Start of LISTED ENTRIES
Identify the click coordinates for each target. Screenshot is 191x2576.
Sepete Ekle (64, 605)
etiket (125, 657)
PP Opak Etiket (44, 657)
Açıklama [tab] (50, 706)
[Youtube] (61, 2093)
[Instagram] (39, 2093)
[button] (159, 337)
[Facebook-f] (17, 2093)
End of LISTED ENTRIES
• REQUIRED ACTION
Only the lines from the one containing "Sepete Ekle (64, 605)" through the end of the data above are wanted, both ends included; restate them word for word.

• WRITTEN SOLUTION
Sepete Ekle (64, 605)
etiket (125, 657)
PP Opak Etiket (44, 657)
Açıklama [tab] (50, 706)
[Youtube] (61, 2093)
[Instagram] (39, 2093)
[button] (159, 337)
[Facebook-f] (17, 2093)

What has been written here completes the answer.